あぁこんな事なら寝かせるんじゃあなかった。後悔に痛む頭を片手で押さえ付ける。
心配そうな表情で覗き込む彼女にそれを言えたらどんなに楽か。
知らないとは存外に楽であり、いや、罪だとまでは言わないでおくが。しかし、

「頭痛いの?」

「ちっげぇ、よ…っ」

目覚めたばかりの焦点の合わない目でこちらを見上げてくるのは少し、我慢がならない。
けれども此処は公共の場である。何とか理性で抑えきった俺は偉い。自画自賛。そうでもしなければやってなどいけない。

「う〜っ、寒ぃ!」

「そうかなぁ」

開いたドアから車内を抜けると瞬間、頬に吹き付ける冷たい風。
思わず身震いをして悪態を吐く俺を笑う彼女は、先程までの睡眠の所為で身体が温まっているのか愚痴の一つも口にしない。

「ほら、じゅう」

「え?……わっ!」

「私の手、温かいでしょ」

「あ、あぁ…ァ?」

ぎゅっと握ってくる手は小さい割には力強い。そして温かい。
緊張しなくても良いのに、と笑う顔がはにかんでいるので緊張してるのはどちらの方だと悪態を吐いてやる。またはにかんだ。頬は赤い。
そういえば手を握るなどという行為は片手で数える程しか覚えがなかったのだ。

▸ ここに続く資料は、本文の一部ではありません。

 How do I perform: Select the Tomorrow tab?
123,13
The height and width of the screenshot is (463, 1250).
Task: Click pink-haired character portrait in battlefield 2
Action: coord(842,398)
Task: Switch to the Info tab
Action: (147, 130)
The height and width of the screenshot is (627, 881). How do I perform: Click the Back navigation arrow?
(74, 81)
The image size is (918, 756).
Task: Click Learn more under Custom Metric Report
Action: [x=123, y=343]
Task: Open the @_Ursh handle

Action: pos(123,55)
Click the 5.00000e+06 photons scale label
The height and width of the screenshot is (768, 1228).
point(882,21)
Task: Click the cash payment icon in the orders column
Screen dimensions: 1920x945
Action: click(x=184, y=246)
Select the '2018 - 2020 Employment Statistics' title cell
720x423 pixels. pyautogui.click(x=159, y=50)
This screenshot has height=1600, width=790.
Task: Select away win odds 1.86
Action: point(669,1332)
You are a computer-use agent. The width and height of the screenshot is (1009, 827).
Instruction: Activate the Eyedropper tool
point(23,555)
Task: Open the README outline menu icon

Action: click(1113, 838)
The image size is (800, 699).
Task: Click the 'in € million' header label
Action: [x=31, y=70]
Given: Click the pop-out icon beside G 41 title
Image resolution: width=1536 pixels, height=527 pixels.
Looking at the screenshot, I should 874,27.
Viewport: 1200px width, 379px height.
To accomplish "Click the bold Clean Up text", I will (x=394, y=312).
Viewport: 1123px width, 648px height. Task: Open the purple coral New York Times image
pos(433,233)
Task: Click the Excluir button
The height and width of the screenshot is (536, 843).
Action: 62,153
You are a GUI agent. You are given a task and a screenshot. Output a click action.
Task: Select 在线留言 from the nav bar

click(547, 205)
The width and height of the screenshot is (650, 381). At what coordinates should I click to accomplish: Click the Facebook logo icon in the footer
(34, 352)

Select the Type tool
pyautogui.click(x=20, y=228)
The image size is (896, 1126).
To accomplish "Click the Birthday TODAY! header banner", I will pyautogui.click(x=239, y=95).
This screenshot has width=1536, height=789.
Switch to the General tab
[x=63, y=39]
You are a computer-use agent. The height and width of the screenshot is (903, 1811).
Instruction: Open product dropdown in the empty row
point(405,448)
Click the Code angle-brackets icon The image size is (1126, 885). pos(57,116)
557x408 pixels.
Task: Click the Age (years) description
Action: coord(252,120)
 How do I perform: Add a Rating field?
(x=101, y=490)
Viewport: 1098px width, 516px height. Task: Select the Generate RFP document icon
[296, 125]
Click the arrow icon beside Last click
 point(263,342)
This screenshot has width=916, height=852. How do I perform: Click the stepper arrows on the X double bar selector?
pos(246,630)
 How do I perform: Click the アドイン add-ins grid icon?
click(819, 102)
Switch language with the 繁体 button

ましてや彼女からなど、初めてで。

「今日はバスじゃなくて歩いて帰ろうよ」

「お前こんな寒い日に何を、」

「そしたらさ、少しは長くいられるでしょ」





降り始めた雪は白く



「…馬鹿」

またそうやって、照れるなら何も言わなければよいものを。
(081213)

リクエスト下さった方へ。
十文字に温められるってよりは温める側になっちゃっいましたね、スミマセン。